Note to self: Try to stop doing stupid things.

3.5.04

Date Update


Well, that went well. I think that Rob captures the mood perfectly.

1.5.04

So what's Your Life Expectancy?


So they say that with every cloud there's a silver lining, meaning, logically, that for every silver lining you stumble upon there's bound to be a cloud to ruin your day somewhere not too far off. On top of that, all bad things, it's said, seem to come in threes. Meaning that logically, 75% of your life is bound to be pretty pretty crap infested. Plus, you sleep an average of 30% of your life away, leading to my Thesis Mostest Magnumus. Should you - god forbid - live to be about 100, then 83,5 of these would have probably been tending boils or fleeing grasshoppers or unsuccessully parting red seas like some people tend to do and then they drown.

Kinda makes you happy you had a sucky childhood - So you didn't get that Barbie for Christmas. Good for you! So your pet Sparky turned Cujo when you were five and now you only have two fingers on each hand and no prostrate? HALLELUJA BROTHER!

Why I bring this up is because I've had a run of rotten luck for the past week. Because I dated and was dated well, to boot - I got my allotted three strokes -

1. Got conned out of 1500 by customers who are 'always right'- which blows a bit since I had exactly 2000 to begin with after my bills were paid. (75%! Gone! Coincidence? I think not) It's no laughing matter. And even though I am not particularly religious, I did shake my fist at the sky and wonder what the heck was happening. I am not Job. Sandals and sunken cheeks does nothing for my complexion.

2. An elderly looking man hobbles up to me, equipped with mobile and battery charger in one hand, cane in the other. he explained that he wanted to make a call, but that his battery was dead and he had nowhere to charge it. Could I charge it? Of Course I could. The night gaurd I had been chatting with went round the back and tapped the booth door - "Don't do it. he's a junkie! You shouldn't encourage him!" I didn't listen. You just have to draw the line somewhere, you can't go mistrusting people. The gaurd came back to the window after the man left and shook his head, laughing. When the poor old man came back and started taping my door shut with scotch tape, the gaurd laughed even harder.

3. I got conned into buying Marcus Birro's "The Land Outside." Tacky, tacky tacky. The man makes good points about the outcasts in our society- every thinkable single kind - but he is no Joyce Carol Oates. And I know this, because I have read one of her books.
And all hail the king of the Power-mad world.

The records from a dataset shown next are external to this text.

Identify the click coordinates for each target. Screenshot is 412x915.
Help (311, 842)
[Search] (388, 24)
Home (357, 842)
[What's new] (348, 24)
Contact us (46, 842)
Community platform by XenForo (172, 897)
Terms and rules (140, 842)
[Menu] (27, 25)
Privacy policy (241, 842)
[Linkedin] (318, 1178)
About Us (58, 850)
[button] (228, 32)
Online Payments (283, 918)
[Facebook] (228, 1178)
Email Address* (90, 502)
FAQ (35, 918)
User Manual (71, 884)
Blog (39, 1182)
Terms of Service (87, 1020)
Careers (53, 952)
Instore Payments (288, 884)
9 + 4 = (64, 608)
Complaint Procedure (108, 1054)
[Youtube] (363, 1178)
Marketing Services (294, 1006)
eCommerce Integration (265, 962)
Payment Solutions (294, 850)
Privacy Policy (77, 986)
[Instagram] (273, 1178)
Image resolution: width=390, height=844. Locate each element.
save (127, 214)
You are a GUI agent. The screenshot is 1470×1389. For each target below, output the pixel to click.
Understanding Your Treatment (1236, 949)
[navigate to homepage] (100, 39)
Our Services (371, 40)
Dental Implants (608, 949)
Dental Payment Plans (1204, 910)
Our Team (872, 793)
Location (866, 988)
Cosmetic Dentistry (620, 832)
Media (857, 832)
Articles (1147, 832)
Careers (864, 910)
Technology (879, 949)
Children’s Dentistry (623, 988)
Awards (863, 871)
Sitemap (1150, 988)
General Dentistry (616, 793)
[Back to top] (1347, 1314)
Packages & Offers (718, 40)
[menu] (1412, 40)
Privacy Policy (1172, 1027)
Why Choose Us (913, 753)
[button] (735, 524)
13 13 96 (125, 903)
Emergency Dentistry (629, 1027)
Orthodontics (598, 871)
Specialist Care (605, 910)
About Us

On the upside, the homeless man who had been a multi-millionaire (before some guy named "Björn" stole all his money and bought a hotel and a plane!) passed by my booth this morning and wished me God's blessings. I could not have been more mortified, after the short burst of warmth and graitute faded out. A good thing! Meaning three more bad things would follow. I can magine all three of them coming together and ganging up on me tommorow. Tommorow I am going on a second date with A.G, the BOY WHO KISSED ME, and the pre-second-date fears have already come a-haunting. What if I don't know what to talk about? What if I forget how to talk? (which is like "What if I forget how to swallow?" - just before a recording session starts and your mouth has turned into a veritable lake and you suddenly forget how to solve this.) It sounds very stupid, but it's a legitimate fear.

Or, Or! What if he is exactly like me. We laugh at the same jokes, mostly mine - but what if it doesn't end there? I mean, I wear my generic pants and shirts everywhere I go. What is he does this too? If I am predicable, what if he is too? Things can only go downhill from there. Being predictable means taking the same route to work everyday, wanting the missionary every sunday afternoon. Buying bran flakes as opposed to say fruity loops and choco-puffs. Bran Flakes! After a while, you could clock your day according to your bowel movements. And put two of these people together in the same house, well. I don't have to explain to you why synchronised flatulence never went to the Olympics.

Wish me luck.
But with 75 years left to live, I'd prefer if you wouldn't.